Eastern Suburbs Physie's Comprehensive Stretching Guide:

  1. Tune In to Your Body: Listening to your body is crucial. Recognize your stretching limits for a safe and effective Physie routine.

  2. Proper Alignment: Align your bones and joints for optimal muscle use and to prevent unnecessary tension.

  3. Pace Yourself: Go slowly to avoid the risks associated with overstretching. This pace lets you listen to your body and understand its limits.

  4. Respect Your Limits: Stretch within your comfort zone to ensure a longer and more beneficial stretching session.

  5. Muscle Engagement: Always keep your muscles engaged for stability and to lessen the risk of overstretching.
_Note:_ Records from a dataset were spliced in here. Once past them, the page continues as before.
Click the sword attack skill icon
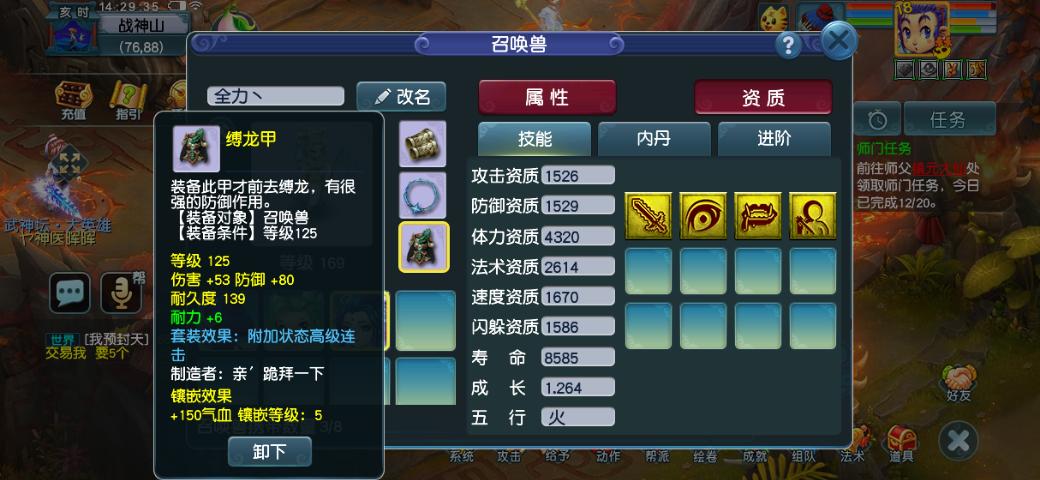This screenshot has height=480, width=1040. tap(648, 215)
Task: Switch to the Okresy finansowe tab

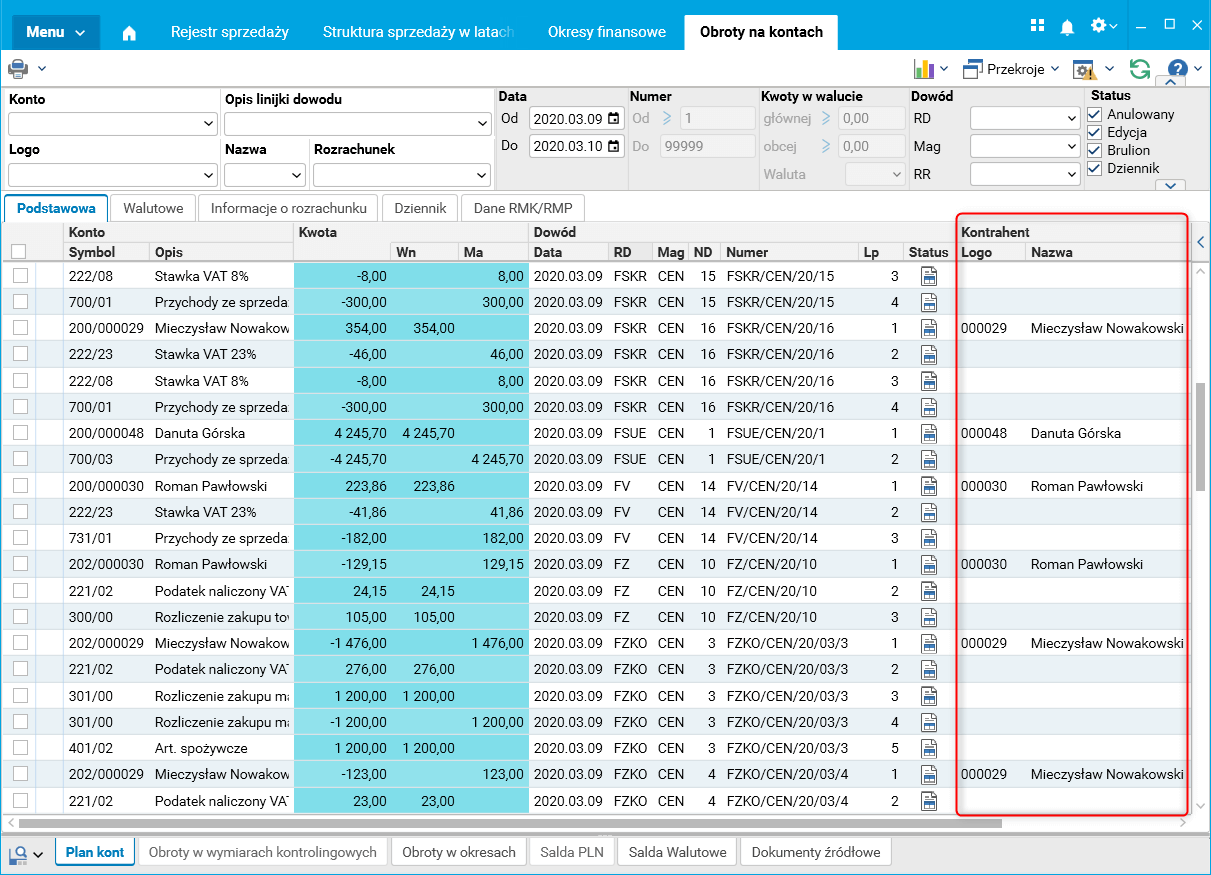Action: (606, 32)
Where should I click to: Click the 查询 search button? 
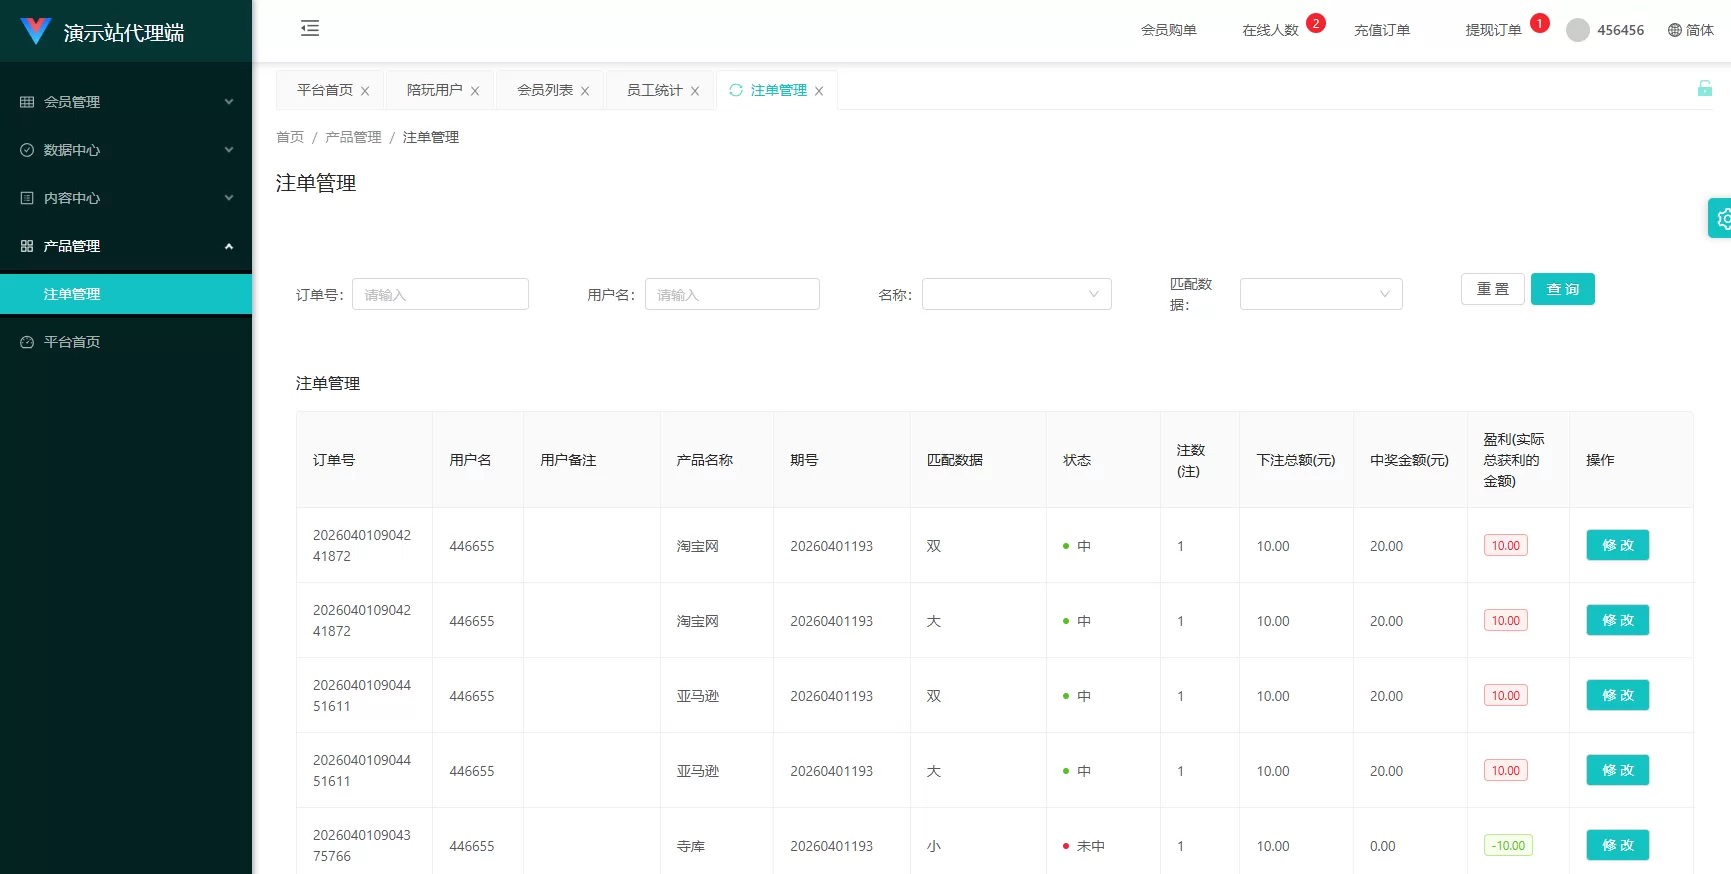coord(1562,289)
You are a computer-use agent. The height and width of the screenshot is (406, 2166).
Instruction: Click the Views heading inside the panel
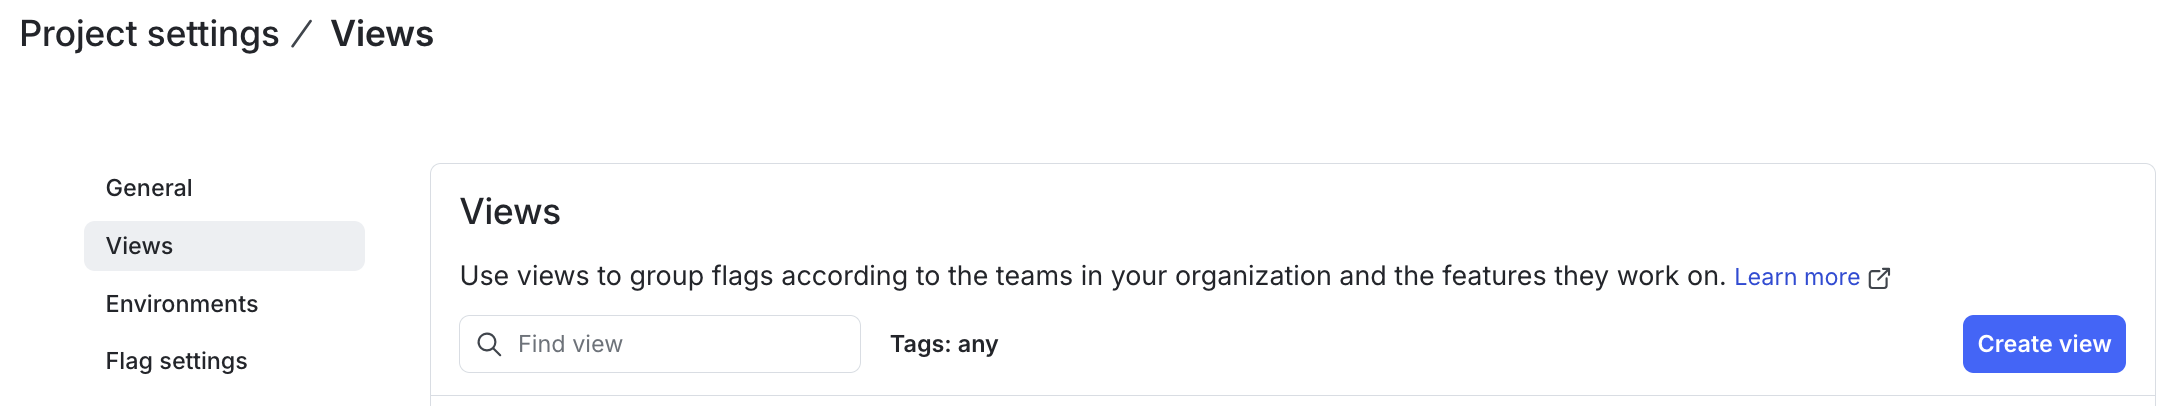coord(510,212)
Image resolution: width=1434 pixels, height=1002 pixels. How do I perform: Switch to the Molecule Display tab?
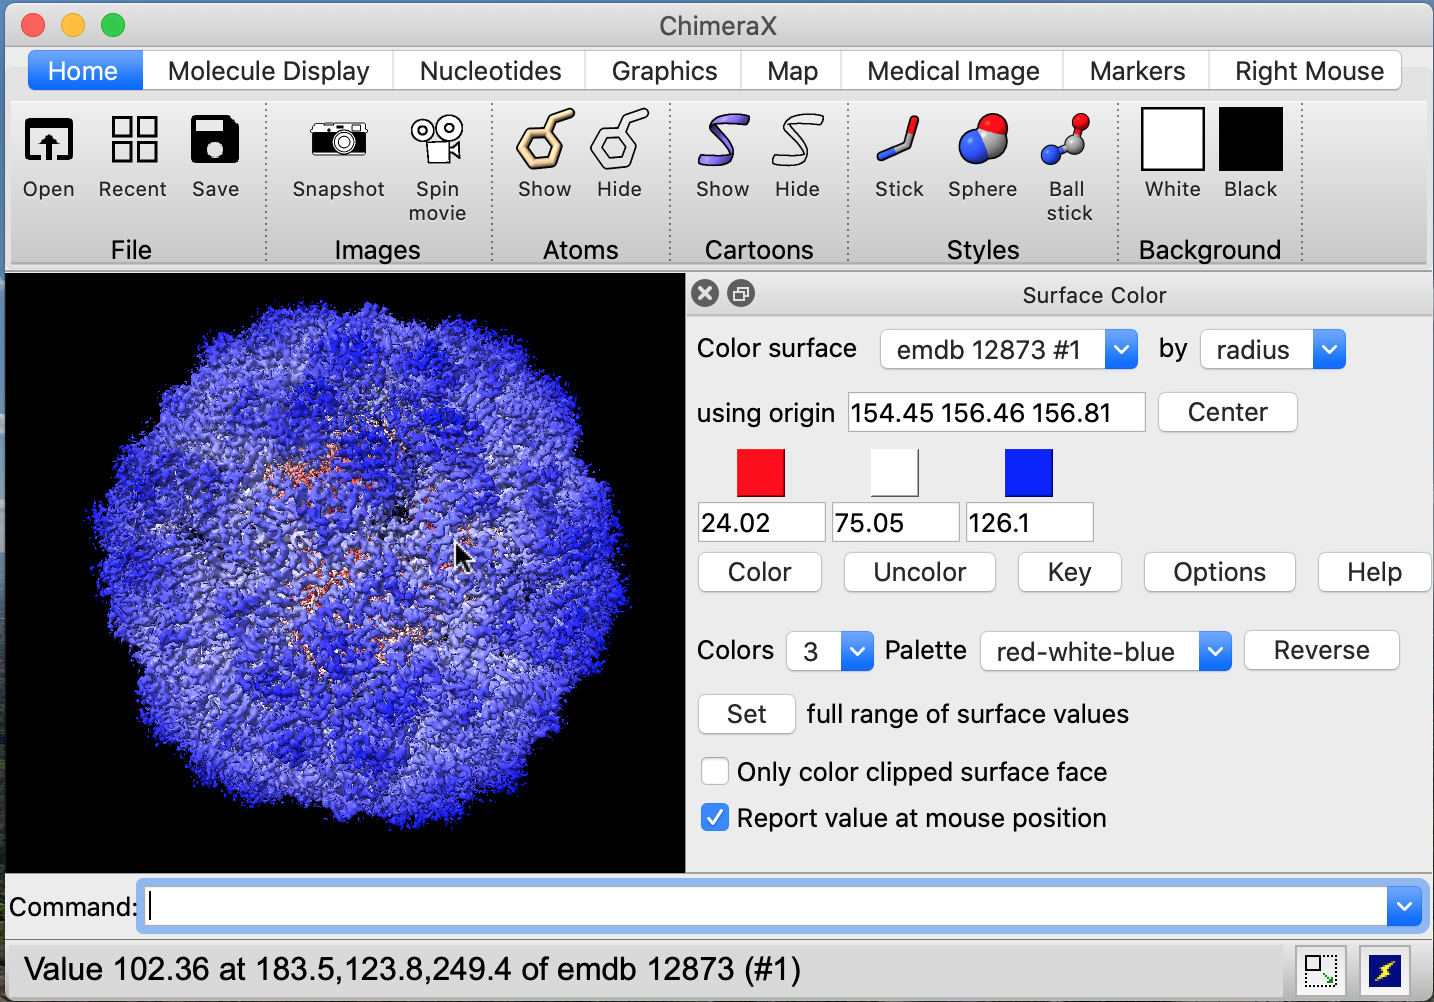[x=268, y=71]
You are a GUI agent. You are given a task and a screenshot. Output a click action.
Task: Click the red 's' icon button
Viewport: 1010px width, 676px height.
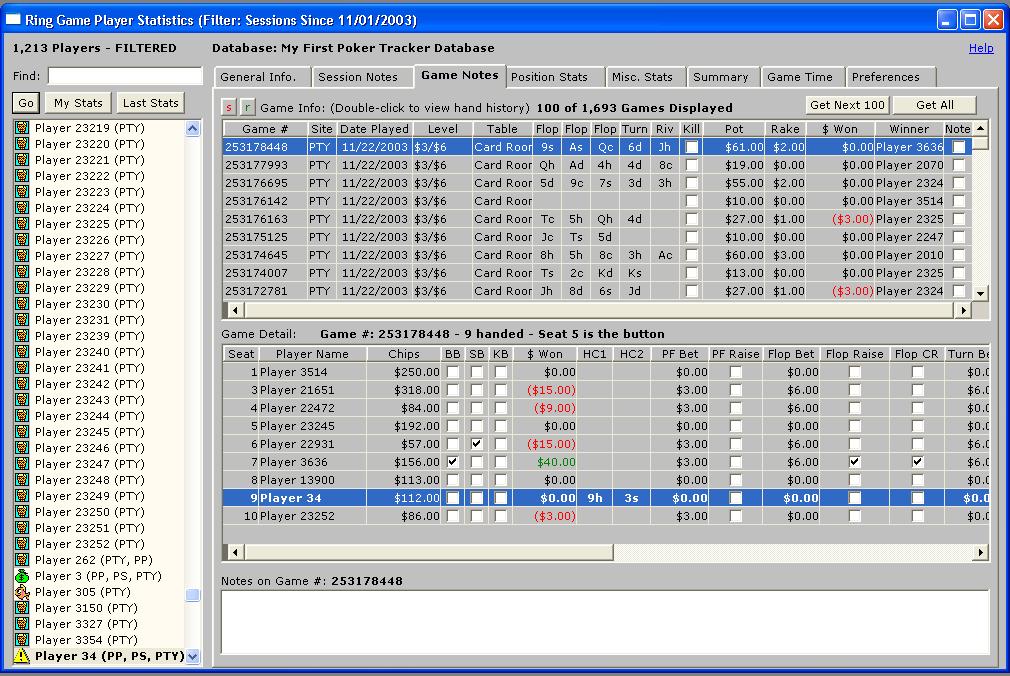point(229,107)
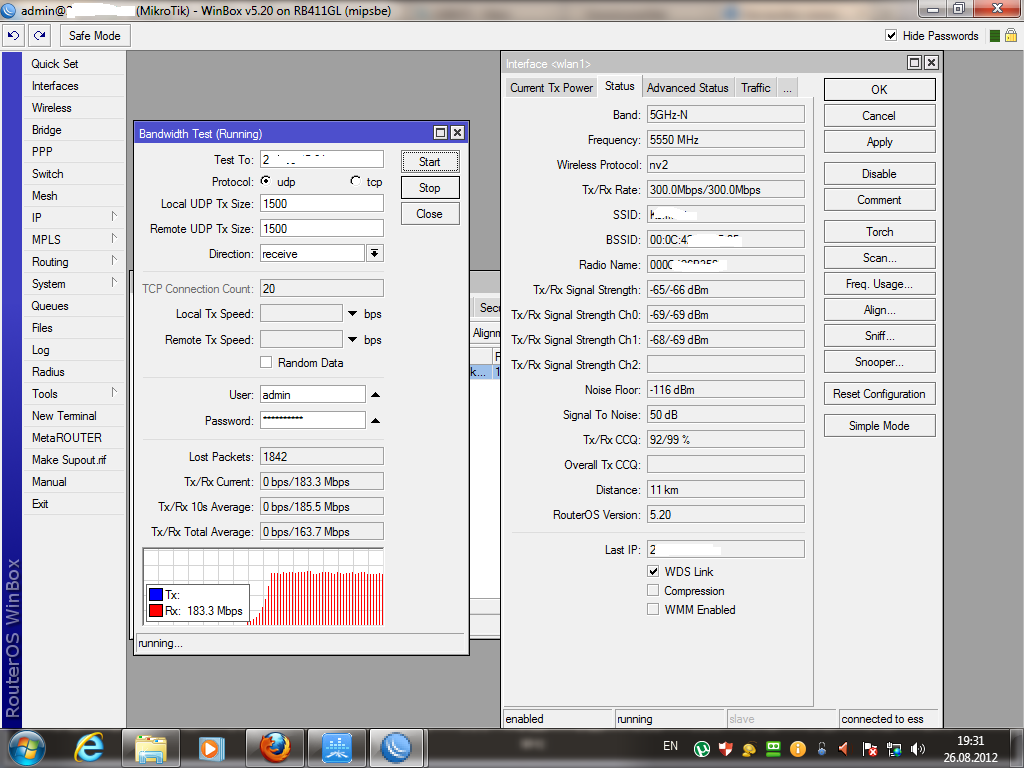Screen dimensions: 1024x768
Task: Select the tcp protocol radio button
Action: pos(356,182)
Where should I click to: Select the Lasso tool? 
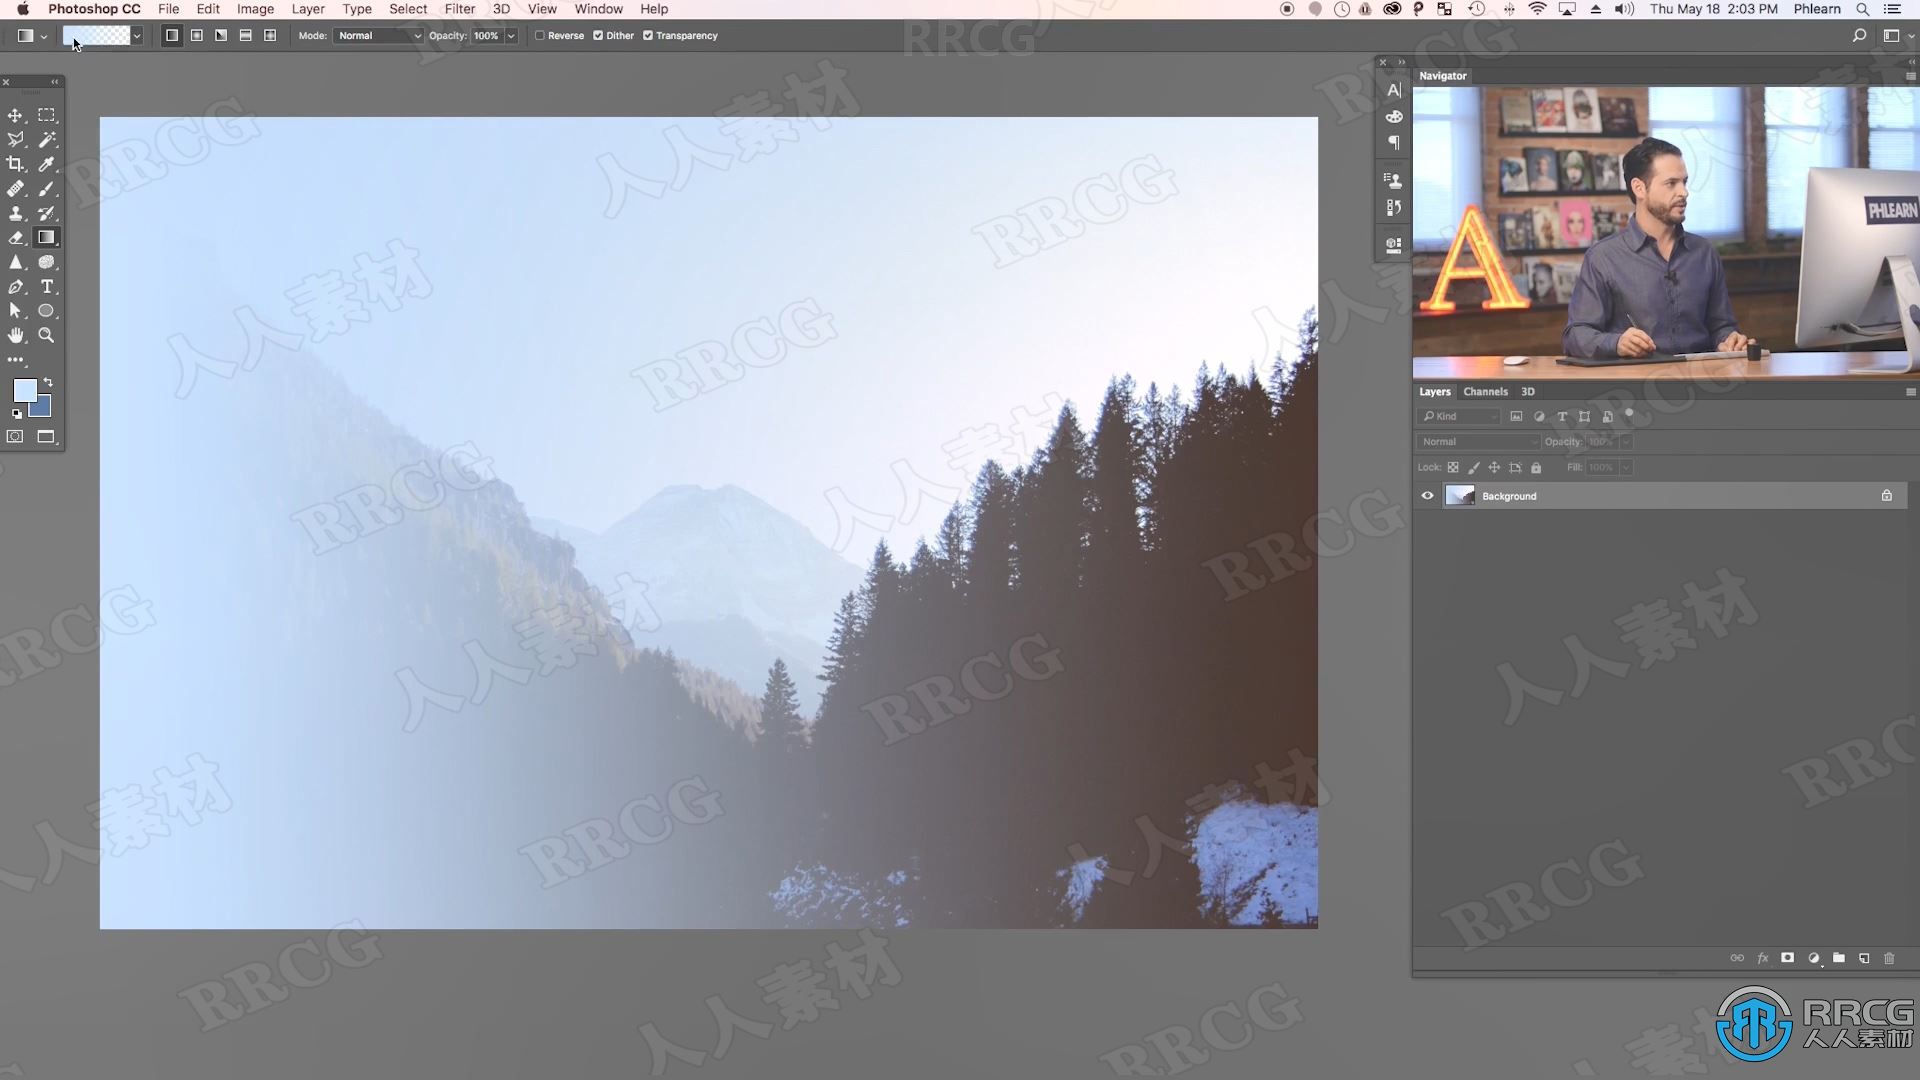16,140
  6. Incorporate Foam Rolling: Use a foam roller to enhance your stretching routine. It helps in muscle recovery, increases blood flow, and reduces tightness.

  7. Enjoy the Process: Safe stretching and foam rolling should be enjoyable and leave you feeling fantastic, ready for your day or a Physie class!

  8. Educate Yourself: Knowledge about safe stretching and foam rolling techniques is important for the best care of your body.

By adding foam rolling to your stretching routine, you're not only enhancing the stretching benefits but also aiding in muscle recovery and flexibility. This comprehensive approach is ideal for maximising the benefits of your Physie experience.